The use of artificial intelligence (AI) for health information is becoming increasingly common, especially among women. However, a recent study has revealed that many commonly used AI models are failing to accurately diagnose or provide advice for women’s health queries that require urgent attention.
Thirteen large language models, including those developed by OpenAI, Google, Anthropic, Mistral AI, and xAI, were tested with 345 medical queries across five specialties, such as emergency medicine, gynecology, and neurology. These queries were curated by 17 women’s health experts from the US and Europe. The responses generated by the AI models were then evaluated by the same experts to determine their accuracy.
The results were concerning, with approximately 60% of the questions being answered in a manner that the experts deemed insufficient for medical advice. Among the models tested, GPT-5 performed the best, with a failure rate of 47%, while Ministral 8B had the highest failure rate of 73%.

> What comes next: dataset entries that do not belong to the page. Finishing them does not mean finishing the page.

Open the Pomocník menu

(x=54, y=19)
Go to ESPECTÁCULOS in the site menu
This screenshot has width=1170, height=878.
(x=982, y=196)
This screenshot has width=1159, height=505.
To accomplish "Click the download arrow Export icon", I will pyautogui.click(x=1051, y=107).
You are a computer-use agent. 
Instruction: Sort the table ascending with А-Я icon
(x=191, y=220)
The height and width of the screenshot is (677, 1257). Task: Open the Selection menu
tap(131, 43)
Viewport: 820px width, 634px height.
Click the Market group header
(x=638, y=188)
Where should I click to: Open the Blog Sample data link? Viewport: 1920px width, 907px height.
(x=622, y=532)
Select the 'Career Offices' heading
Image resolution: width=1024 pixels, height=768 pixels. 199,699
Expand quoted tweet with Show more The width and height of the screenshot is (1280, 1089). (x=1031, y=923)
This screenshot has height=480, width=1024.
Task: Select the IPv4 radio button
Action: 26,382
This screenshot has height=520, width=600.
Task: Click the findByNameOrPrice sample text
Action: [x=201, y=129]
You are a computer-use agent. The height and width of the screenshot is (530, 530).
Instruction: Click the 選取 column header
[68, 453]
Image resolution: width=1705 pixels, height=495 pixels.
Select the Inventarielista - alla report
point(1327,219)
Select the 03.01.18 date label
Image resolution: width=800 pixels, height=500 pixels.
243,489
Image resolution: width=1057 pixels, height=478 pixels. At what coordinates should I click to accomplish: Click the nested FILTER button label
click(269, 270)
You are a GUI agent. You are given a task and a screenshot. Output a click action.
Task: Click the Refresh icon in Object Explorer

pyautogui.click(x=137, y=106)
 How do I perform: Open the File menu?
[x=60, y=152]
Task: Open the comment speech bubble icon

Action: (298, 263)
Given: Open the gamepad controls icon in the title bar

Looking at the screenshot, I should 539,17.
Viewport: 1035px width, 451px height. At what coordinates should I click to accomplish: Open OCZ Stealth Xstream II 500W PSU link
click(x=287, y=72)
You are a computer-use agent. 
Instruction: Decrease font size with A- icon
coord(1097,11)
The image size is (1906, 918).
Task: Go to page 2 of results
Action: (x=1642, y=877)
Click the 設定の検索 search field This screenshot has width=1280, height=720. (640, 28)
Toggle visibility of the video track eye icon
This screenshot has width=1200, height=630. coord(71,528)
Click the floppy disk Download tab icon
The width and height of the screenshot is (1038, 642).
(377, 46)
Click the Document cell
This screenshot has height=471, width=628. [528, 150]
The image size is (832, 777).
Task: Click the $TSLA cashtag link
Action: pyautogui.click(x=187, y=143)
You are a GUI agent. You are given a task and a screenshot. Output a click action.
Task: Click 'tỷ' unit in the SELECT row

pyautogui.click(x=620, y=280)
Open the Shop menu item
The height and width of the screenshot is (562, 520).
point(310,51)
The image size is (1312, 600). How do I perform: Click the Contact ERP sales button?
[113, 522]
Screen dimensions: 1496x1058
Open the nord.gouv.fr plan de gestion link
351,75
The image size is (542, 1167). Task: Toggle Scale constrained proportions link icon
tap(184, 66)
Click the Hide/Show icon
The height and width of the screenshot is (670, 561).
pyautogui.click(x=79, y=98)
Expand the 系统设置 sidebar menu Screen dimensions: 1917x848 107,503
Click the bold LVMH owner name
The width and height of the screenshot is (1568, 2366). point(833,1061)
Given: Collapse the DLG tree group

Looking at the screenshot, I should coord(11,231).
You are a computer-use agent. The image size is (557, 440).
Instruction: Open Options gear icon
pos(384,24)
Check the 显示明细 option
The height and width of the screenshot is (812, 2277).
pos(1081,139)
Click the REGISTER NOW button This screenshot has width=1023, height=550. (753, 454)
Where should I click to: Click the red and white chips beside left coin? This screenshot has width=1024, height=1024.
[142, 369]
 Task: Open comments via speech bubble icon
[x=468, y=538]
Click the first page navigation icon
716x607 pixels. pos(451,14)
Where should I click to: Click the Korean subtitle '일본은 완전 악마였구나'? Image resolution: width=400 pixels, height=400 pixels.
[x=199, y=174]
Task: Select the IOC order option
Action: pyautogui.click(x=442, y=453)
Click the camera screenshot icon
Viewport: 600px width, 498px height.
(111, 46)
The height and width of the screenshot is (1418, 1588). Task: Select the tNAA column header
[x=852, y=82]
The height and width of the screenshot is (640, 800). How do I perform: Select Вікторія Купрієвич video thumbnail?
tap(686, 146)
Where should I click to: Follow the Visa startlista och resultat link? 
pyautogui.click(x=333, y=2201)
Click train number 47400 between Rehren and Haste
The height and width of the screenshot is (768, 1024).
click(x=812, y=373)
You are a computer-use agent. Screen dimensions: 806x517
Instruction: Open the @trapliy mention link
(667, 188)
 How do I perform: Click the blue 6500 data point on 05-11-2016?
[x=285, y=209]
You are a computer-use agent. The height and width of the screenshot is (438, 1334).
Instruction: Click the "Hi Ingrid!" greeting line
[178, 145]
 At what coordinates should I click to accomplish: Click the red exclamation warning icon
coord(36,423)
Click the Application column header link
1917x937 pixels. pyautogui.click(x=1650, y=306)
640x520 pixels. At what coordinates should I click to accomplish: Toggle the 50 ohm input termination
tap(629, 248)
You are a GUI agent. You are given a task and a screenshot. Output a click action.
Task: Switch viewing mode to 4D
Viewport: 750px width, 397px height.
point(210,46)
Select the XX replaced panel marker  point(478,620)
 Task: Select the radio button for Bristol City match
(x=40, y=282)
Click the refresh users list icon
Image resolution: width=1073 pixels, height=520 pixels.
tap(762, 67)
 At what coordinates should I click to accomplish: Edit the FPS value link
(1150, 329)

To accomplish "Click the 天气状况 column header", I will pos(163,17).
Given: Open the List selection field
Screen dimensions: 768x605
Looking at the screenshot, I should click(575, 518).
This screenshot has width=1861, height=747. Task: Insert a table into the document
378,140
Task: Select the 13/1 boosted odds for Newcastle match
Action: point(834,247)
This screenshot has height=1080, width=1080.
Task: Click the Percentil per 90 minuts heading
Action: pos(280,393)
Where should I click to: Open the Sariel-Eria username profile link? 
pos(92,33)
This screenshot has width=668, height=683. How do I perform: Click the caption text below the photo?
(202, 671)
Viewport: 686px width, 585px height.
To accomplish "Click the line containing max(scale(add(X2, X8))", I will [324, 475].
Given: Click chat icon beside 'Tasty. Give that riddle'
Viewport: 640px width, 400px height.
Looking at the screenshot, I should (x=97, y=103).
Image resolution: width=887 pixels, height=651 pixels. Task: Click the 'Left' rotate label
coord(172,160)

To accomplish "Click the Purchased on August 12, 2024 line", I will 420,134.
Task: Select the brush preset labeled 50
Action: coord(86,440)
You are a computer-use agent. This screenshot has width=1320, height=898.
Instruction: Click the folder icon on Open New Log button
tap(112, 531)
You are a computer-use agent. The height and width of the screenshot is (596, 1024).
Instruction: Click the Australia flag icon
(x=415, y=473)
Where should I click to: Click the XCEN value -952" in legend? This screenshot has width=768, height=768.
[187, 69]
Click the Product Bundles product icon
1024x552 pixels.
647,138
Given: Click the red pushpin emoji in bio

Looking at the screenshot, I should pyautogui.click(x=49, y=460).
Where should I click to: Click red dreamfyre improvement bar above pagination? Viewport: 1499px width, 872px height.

The lead researcher, Victoria-Elisabeth Gruber from Lumos AI, expressed her surprise at the high rate of failure among the AI models. She highlighted the importance of addressing the existing gender biases in medical knowledge that are inherited and amplified by AI technologies.
Experts such as Cara Tannenbaum from the University of Montreal emphasized the need for online health sources and healthcare professional societies to update their content with sex and gender-related evidence-based information to improve the accuracy of AI models in supporting women’s health.
While some critics have raised concerns about the sample size and design of the study, Gruber defended the conservative approach taken in the evaluation, stating that even minor omissions in healthcare can have significant consequences.
In response to the study, OpenAI stated that their ChatGPT model is designed to support, not replace, medical care. They work closely with clinicians to improve their models and ensure the accuracy of the information provided. Other companies whose AI models were tested did not respond to requests for comment.
Overall, the study highlights the importance of continuously evaluating and improving AI models to ensure their accuracy and reliability in providing health information, especially in the context of women’s health. By addressing the existing biases and shortcomings, AI technologies can better serve the healthcare needs of diverse populations.